Work to be completed -> Copy the records from the line containing "The height and width of the screenshot is (1080, 1920)." up to and including the line containing "pyautogui.click(x=716, y=23)", without the pictures.

Records ->

◆ ◆ ◆ ◆

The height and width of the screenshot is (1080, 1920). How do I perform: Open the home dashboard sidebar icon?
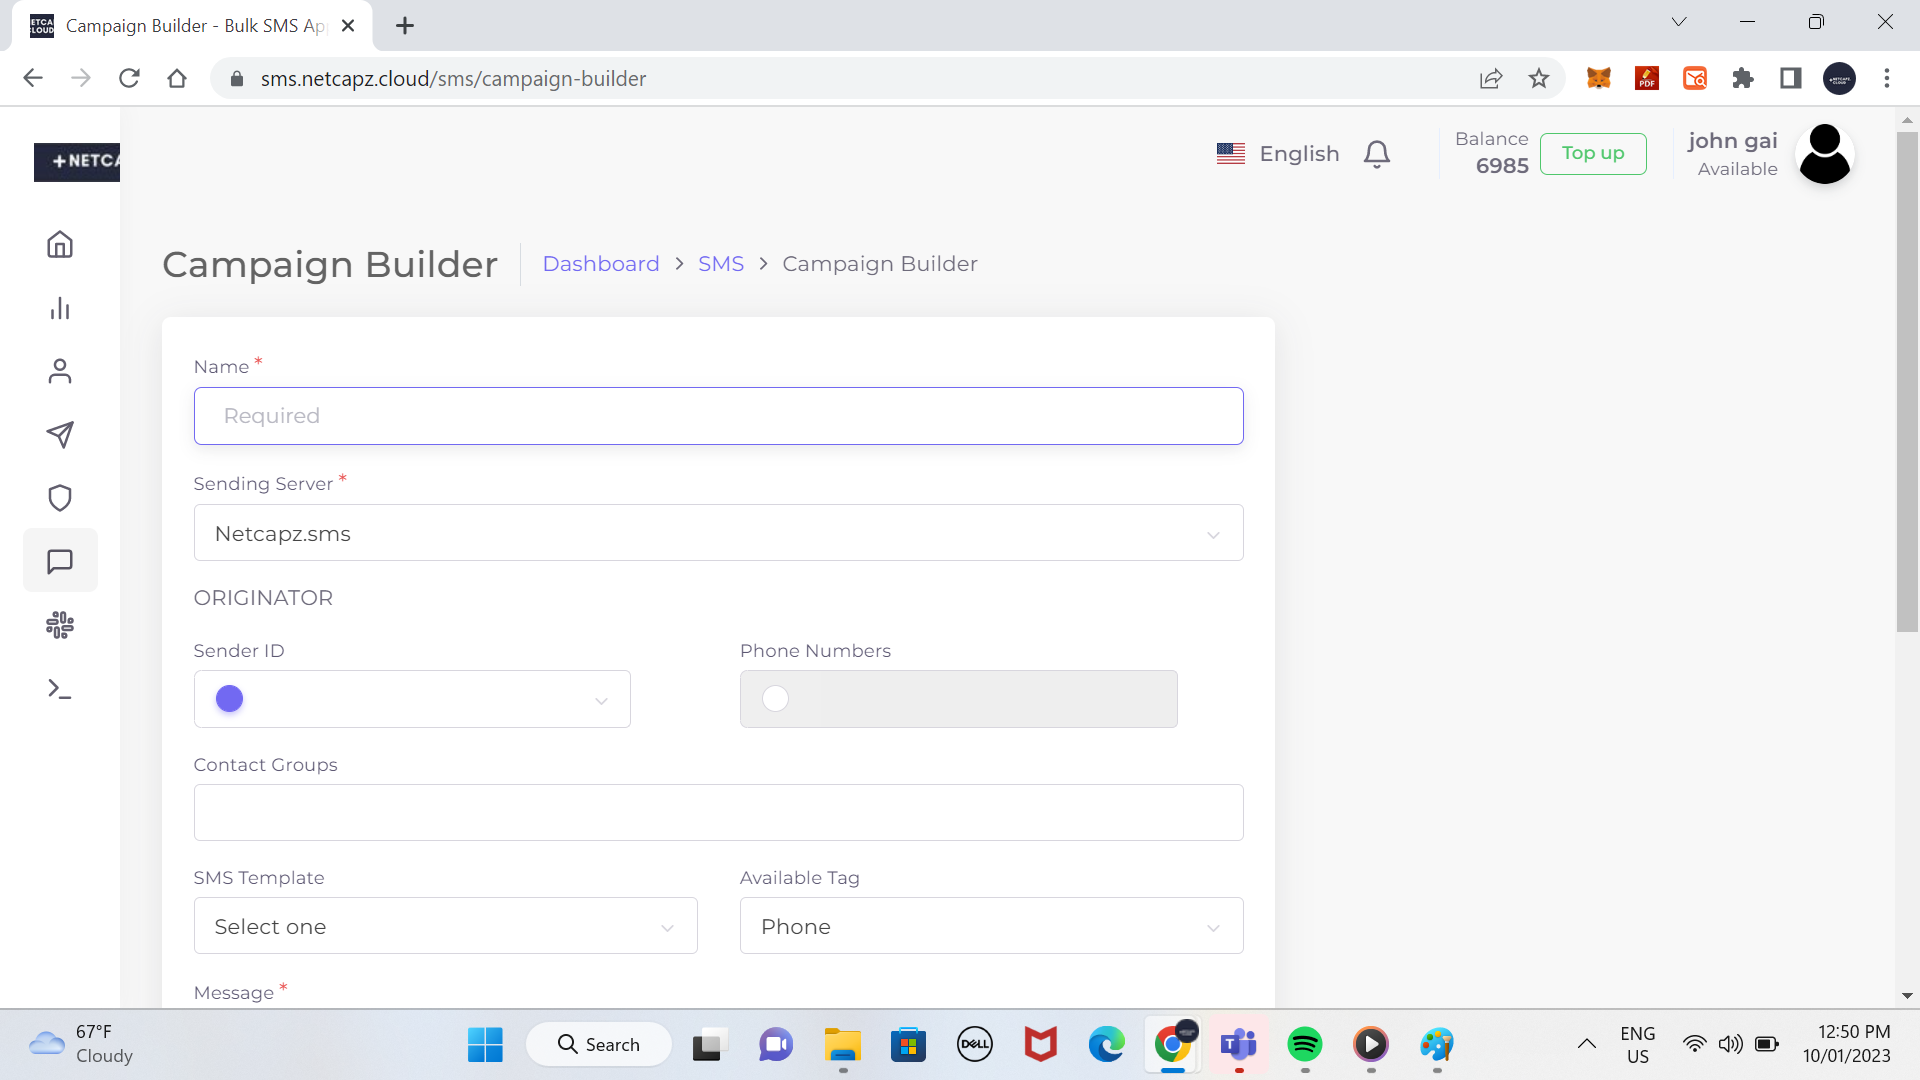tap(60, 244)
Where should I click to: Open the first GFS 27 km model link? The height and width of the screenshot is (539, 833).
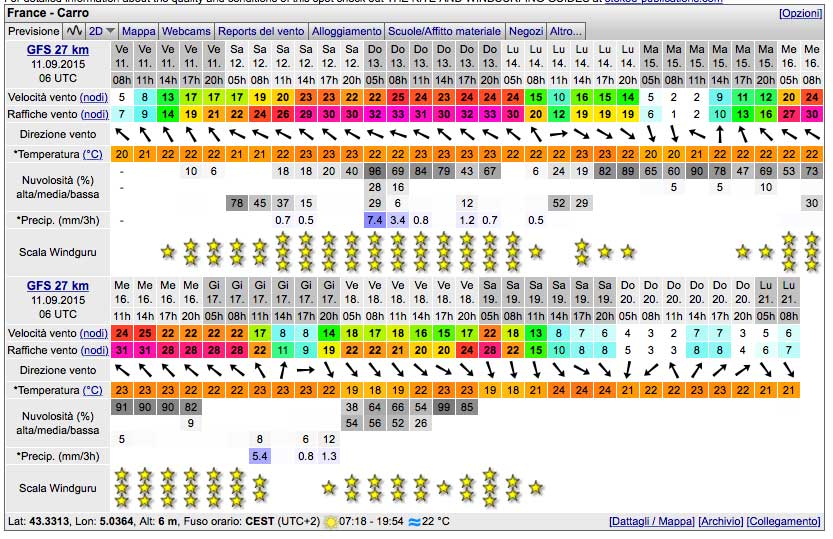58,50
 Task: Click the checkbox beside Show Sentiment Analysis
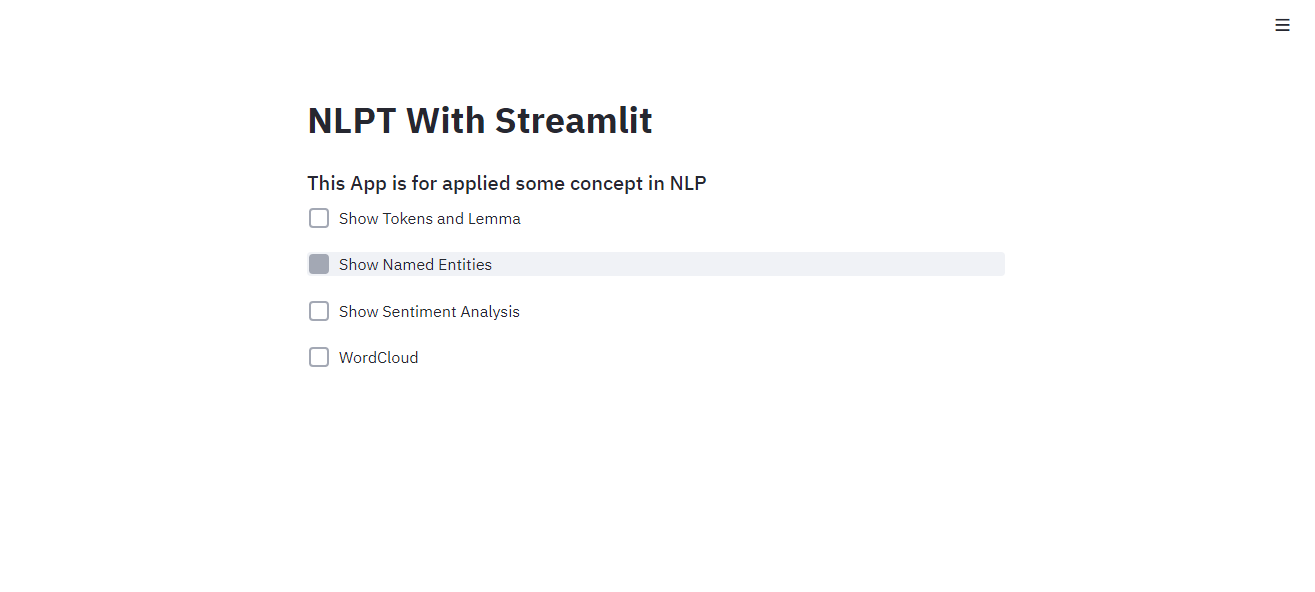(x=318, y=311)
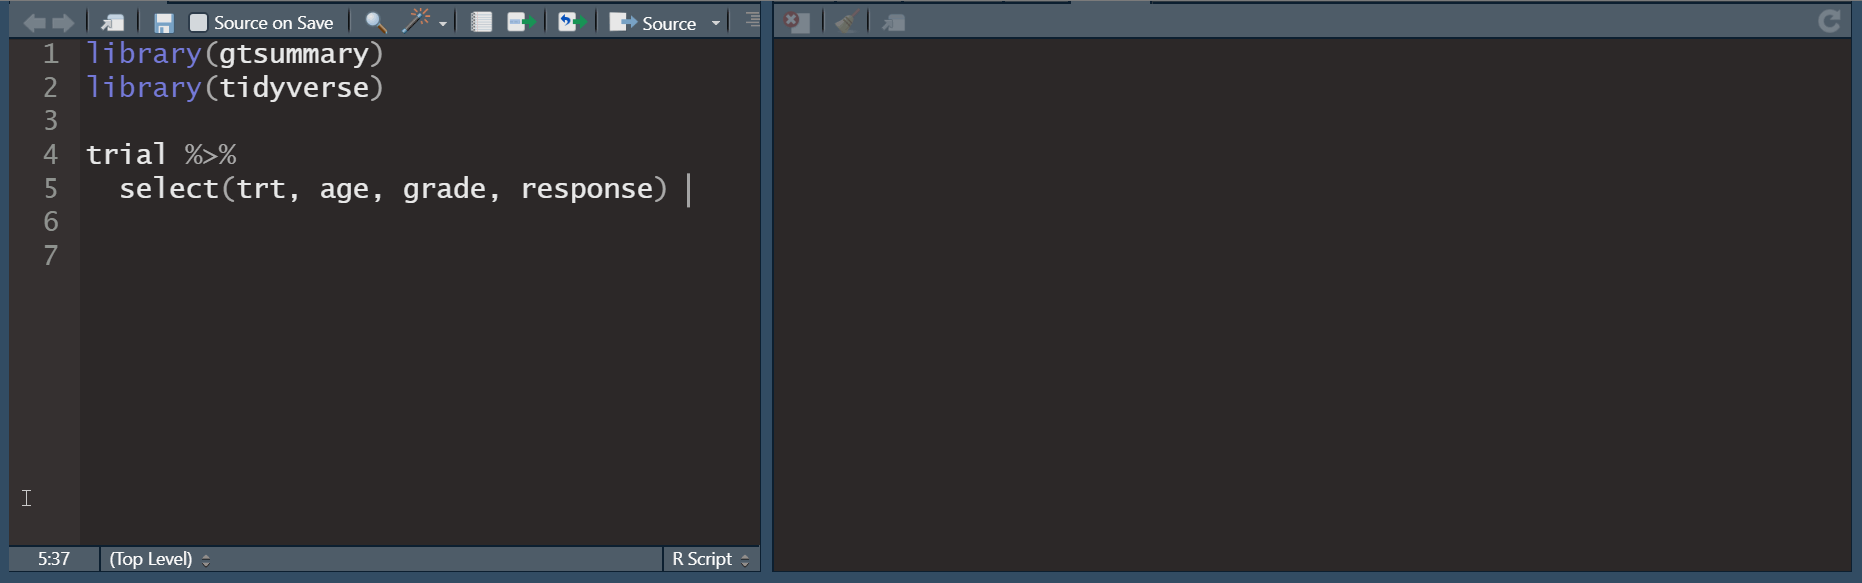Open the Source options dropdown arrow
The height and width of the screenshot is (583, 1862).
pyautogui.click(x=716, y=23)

◆ ◆ ◆ ◆

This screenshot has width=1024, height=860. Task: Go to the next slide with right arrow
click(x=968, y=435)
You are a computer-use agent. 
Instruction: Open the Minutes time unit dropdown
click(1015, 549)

◆ ◆ ◆ ◆

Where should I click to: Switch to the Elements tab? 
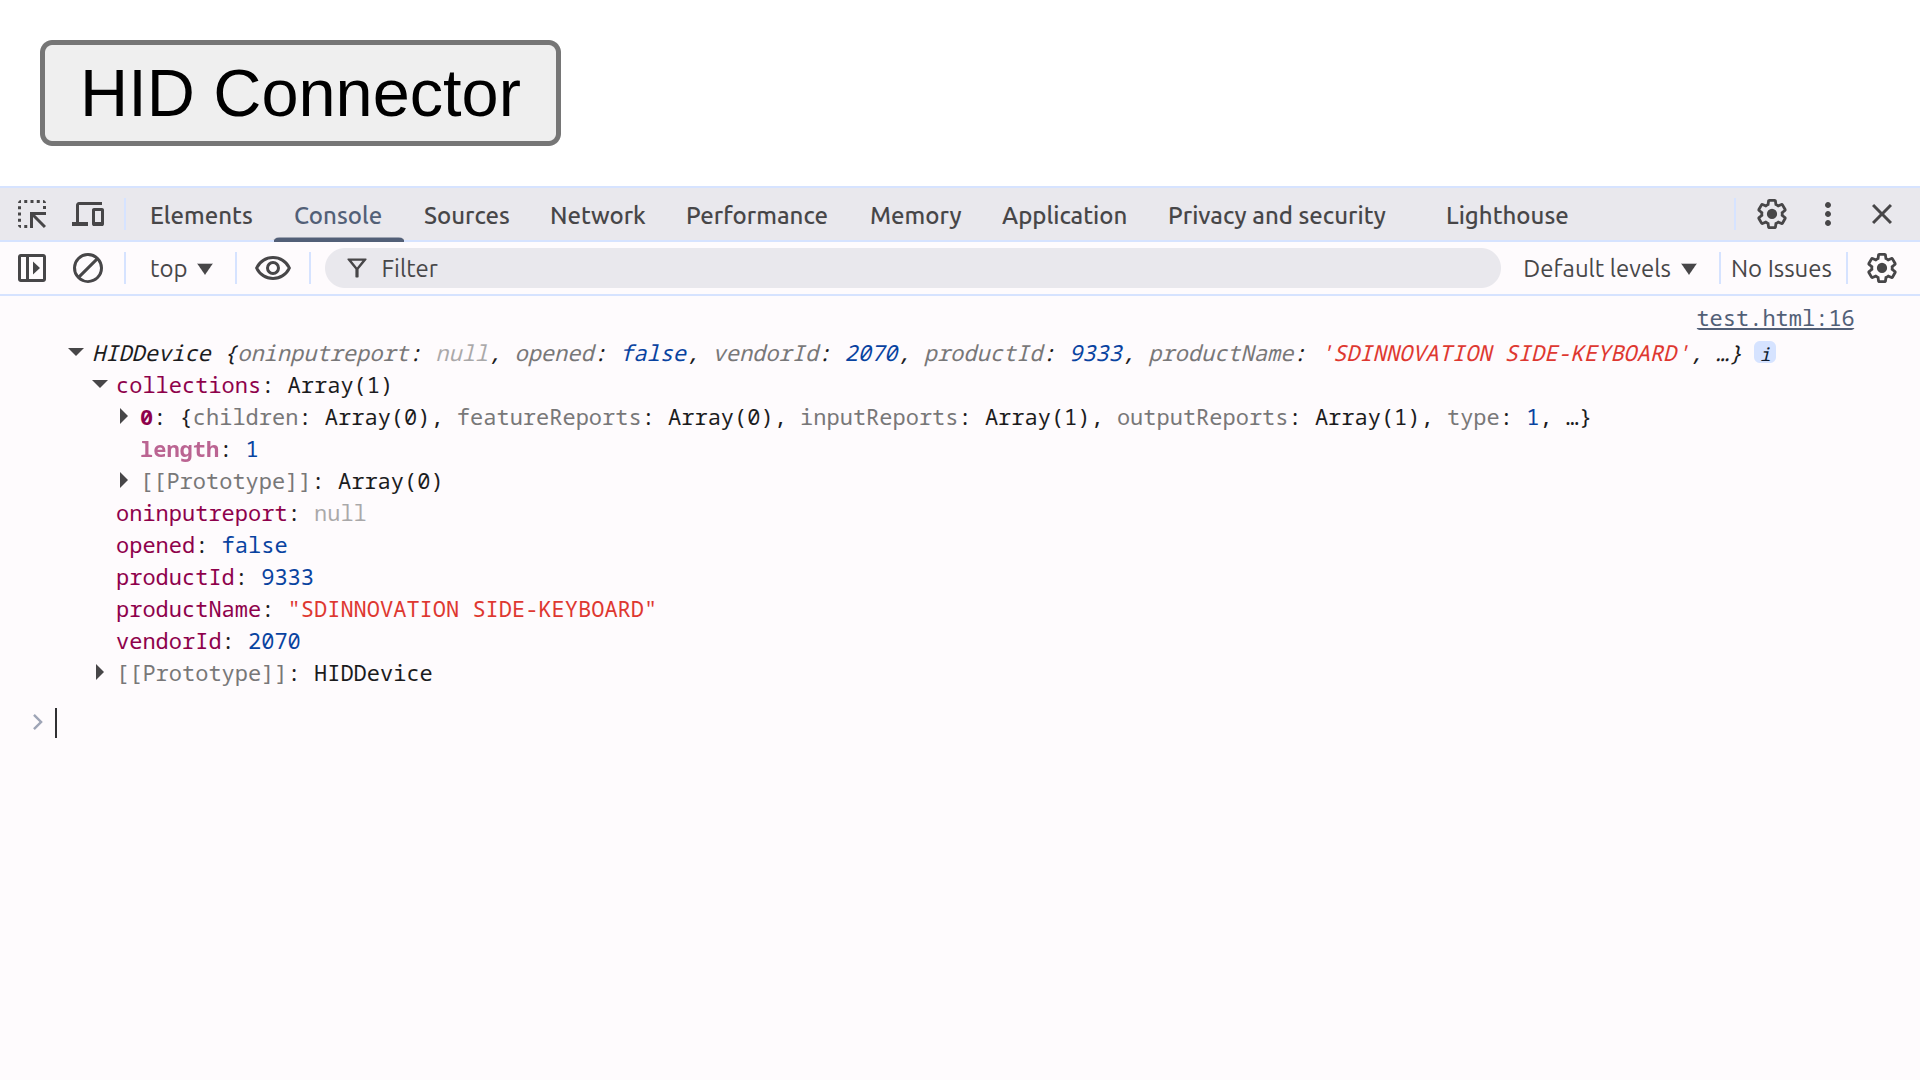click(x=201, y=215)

◆ ◆ ◆ ◆

Exercise result ->
The height and width of the screenshot is (1080, 1920). How do I perform: Open the home dashboard sidebar icon?
tap(60, 244)
Where should I click to: Open the first GFS 27 km model link? The height and width of the screenshot is (539, 833).
58,50
 Task: Click the checkbox beside Show Sentiment Analysis
(x=318, y=311)
Open the Source options dropdown arrow
The height and width of the screenshot is (583, 1862).
pyautogui.click(x=716, y=23)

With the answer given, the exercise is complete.